Beam Therapeutics reports gene editing breakthrough
By Kyle Marshall | This article orginially appeared via NCBiotech's blog
The field of gene editing recently got a major boost from Massachusetts-based Beam Therapeutics, and the company’s Durham operation is poised to help build on that success.
On March 10, Beam announced data and proof-of-concept results from an early-stage clinical trial of its potential treatment for a rare genetic disorder affecting the lungs and liver. Nine patients were involved in the trial of BEAM-302, intended to treat alpha-1 antitrypsin (AATD) deficiency. AATD can lead to severe lung and liver complications, including emphysema and cirrhosis.
The trial showed that BEAM-302 corrected a disease-causing mutation at the DNA level. AATD patients with lung disease were given a single intravenous infusion of the therapy and reported no significant adverse effects.
A story in The New York Times described the results as the first instance of restoring a mutated gene to normal. “This is the beginning of a new era of medicine,” Dr. Kiran Musunuru, a cardiologist and gene therapy researcher at the University of Pennsylvania Perelman School of Medicine, said in the story.

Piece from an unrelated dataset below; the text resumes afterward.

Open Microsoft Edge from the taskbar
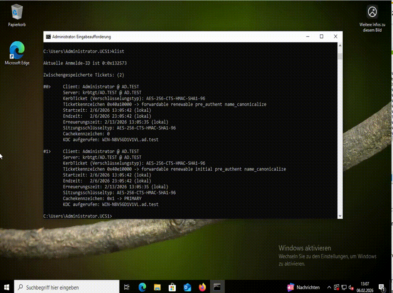 pos(142,287)
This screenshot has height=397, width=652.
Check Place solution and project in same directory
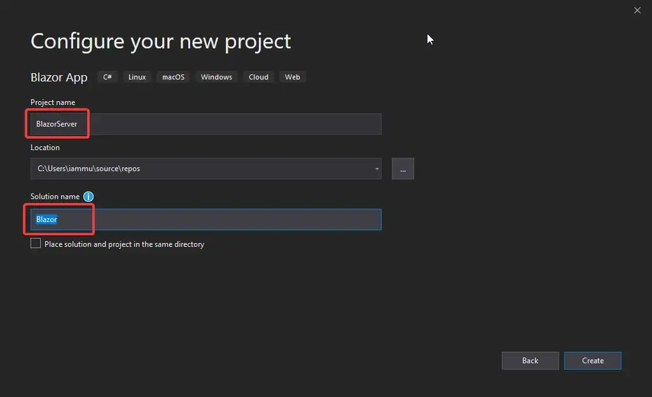pos(36,243)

Biomanufacturing center in Durham
As Cambridge, Mass.-based Beam advances BEAM-302 toward commercialization, the company’s Durham facility is expected to play an increasingly large role.
Beam opened its 100,000-square-foot biomanufacturing center at 10 Davis Drive in 2022. The company chose the Triangle over locations in the Philadelphia area, Massachusetts and Maryland, citing Research Triangle Park as a thriving biopharmaceutical hub. Beam currently employs about 100 people in Durham and plans to expand over time.
A spokesman said the facility is designed to support a broad range of research and clinical-stage programs. Clinical-grade in vivo therapies for genetic diseases affecting the liver, including BEAM-302, are made in Durham, as is the company’s ex vivo cell therapy for sickle cell disease.
The center, built to comply with current good manufacturing practices (cGMP), is fully operational for research, development and manufacturing capabilities for precision genetic medicines.
Expansion of the early-stage trial
Based on the success of the BEAM-302 trial to date, Beam is planning further evaluation of the therapy at higher doses. The company said it would report results at a medical conference in the second half of 2025.
Beam also plans to expand the trial to include an additional cohort of AATD patients with mild to moderate liver disease, either with or without lung disease.
According to a news release from Beam, about 100,000 people in the United States have the genetic mutation that causes AATD.
“This landmark result in medicine represents the first clinical evidence of precise correction of a disease-causing mutation by rewriting the genetic code,” Beam CEO John Evans said in the news release. “We look forward to continuing dose escalation and accelerating the development of BEAM-302 for patients with AATD who urgently need more effective therapeutic options.”